OBJECTIVES:Human papillomaviruses (HPV) are the main etiology of invasive cervical cancer. Together HPV and viral hepatitis account for the cause of 25% of cancers in developing countries. To evaluate the association between population movements and the spread of HPV, this study looked at prevalence, genotypes, and phylogenetic assessment of HPV in Great Khorasan, a pilgrimage-tourism province in northeast Iran. METHODS: From March 2013 to July 2018, 567 samples were collected from three groups in Khorasan: Razavi and North Khorasan provinces (highly mobile population); South Khorasan province (conservative and desert); and diverse group (tourists). RESULTS: HPV prevalence was 48.4% in Razavi and North Khorasan (first group); 19.9% in South Khorasan (second group); and 33.6% in the diverse group.

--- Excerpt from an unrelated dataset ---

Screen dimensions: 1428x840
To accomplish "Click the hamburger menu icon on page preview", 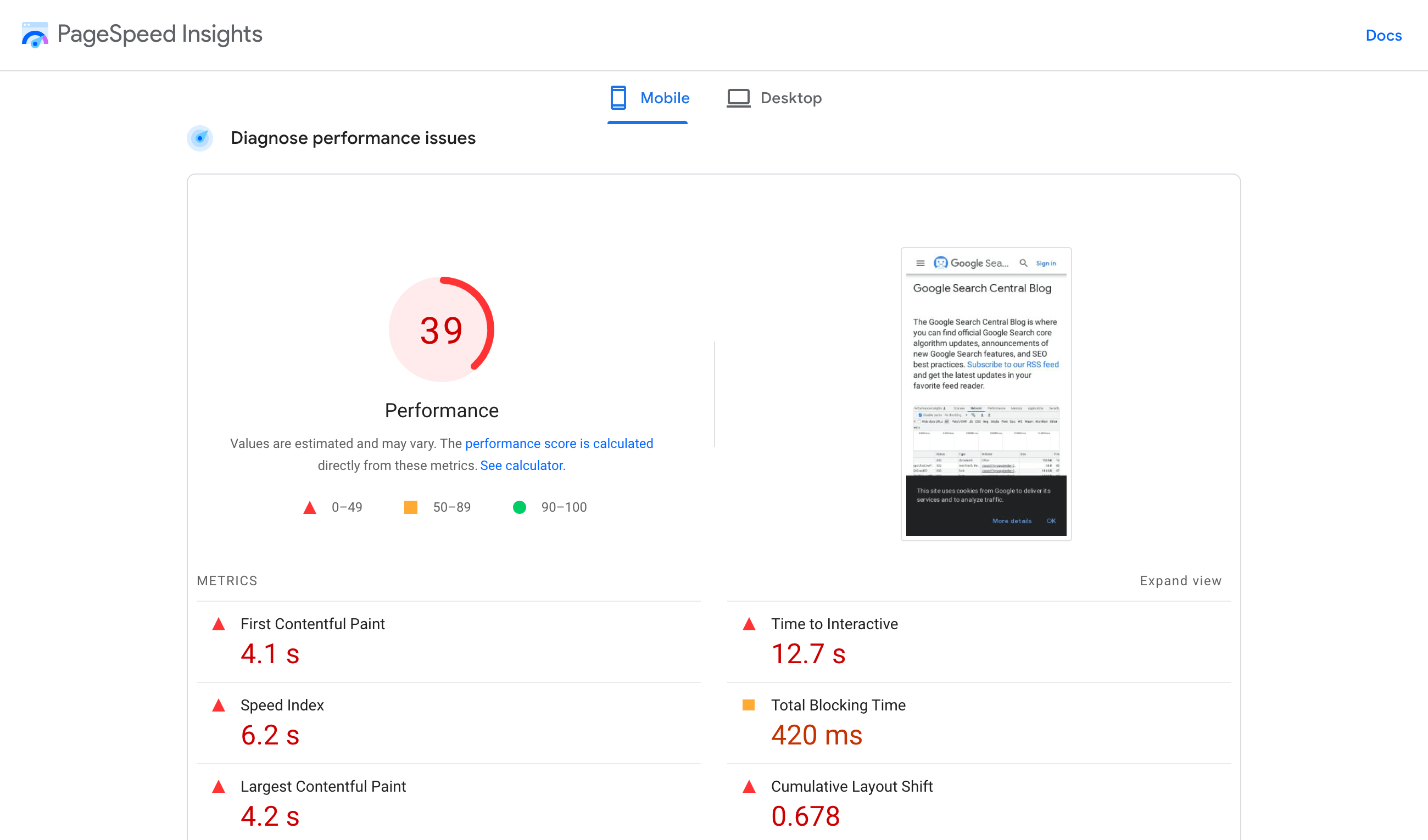I will pos(921,264).
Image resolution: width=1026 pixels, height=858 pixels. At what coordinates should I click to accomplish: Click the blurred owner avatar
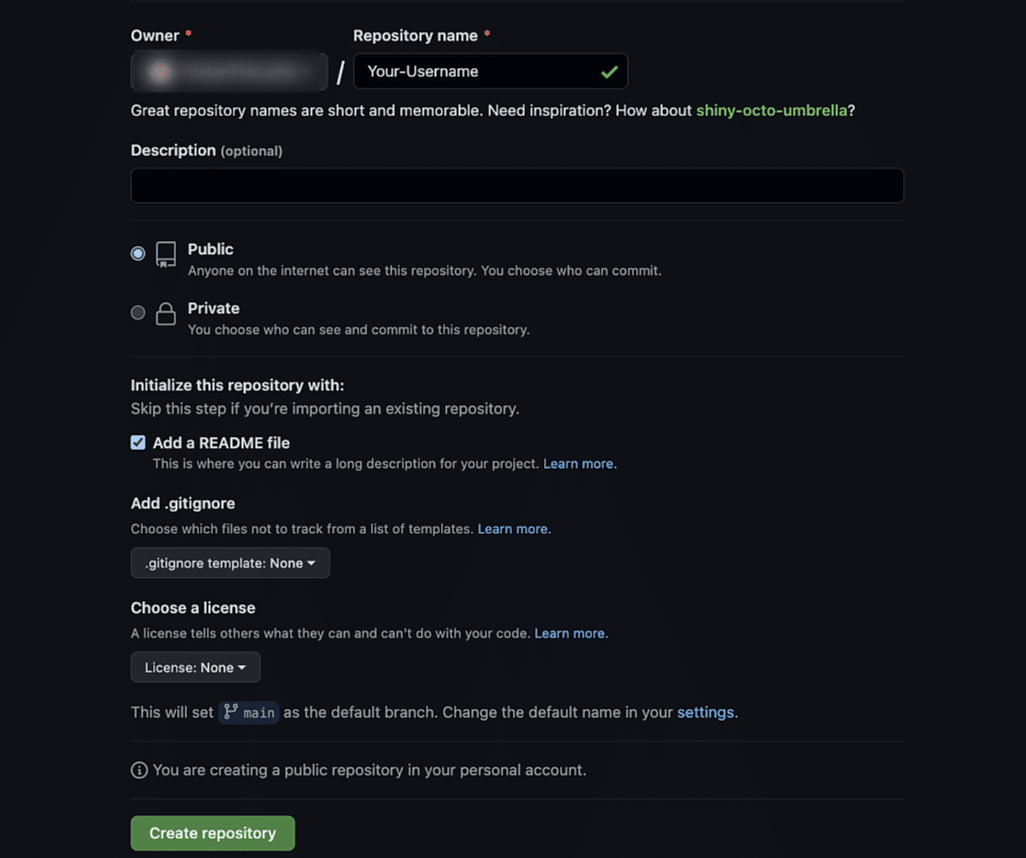tap(160, 71)
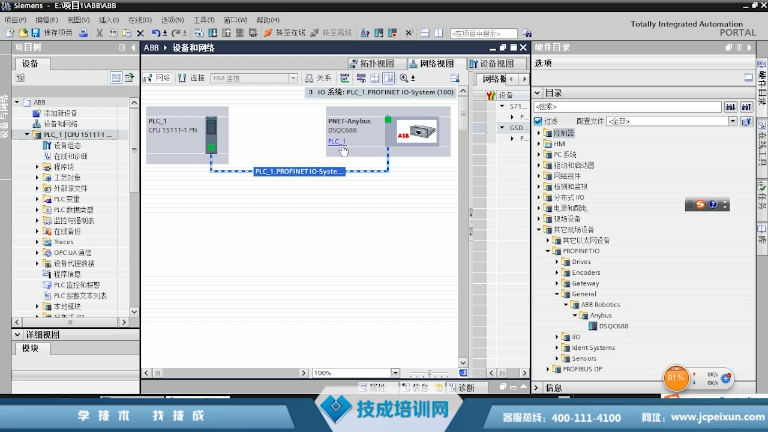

The four most common HPV genotypes were HPV-6, 11, 51 and 16, in the first group; HPV-6, 11, 16 and 58 in the second group; and HPV-6, 11, 16 and 53/89 in the diverse group. The most frequent genotypes that are known as high risk for cervical cancer were HPV-51 in the first group, HPV-16 in the second group and the diverse group. Among low-risk genotypes, HPV-6, and HPV-11 were more frequent in all groups. DNA sequencing and phylogenetic analysis of 20 HPV-positive samples showed that the distributions of the HPV genotypes were HPV-6 (50%), 11 (10%), 67 (5%), 16 (15%), 31 (10%), 54 (5%), and 89 (5%). CONCLUSIONS: The findings show that areas associated with population movement should be frequently monitored for infectious diseases, while conservative and less populated areas have less risk for virus spread and endemicity. Health authorities should focus more on the establishment of HPV diagnostic facilities, screening, vaccination, and enhancement of public knowledge in these regions.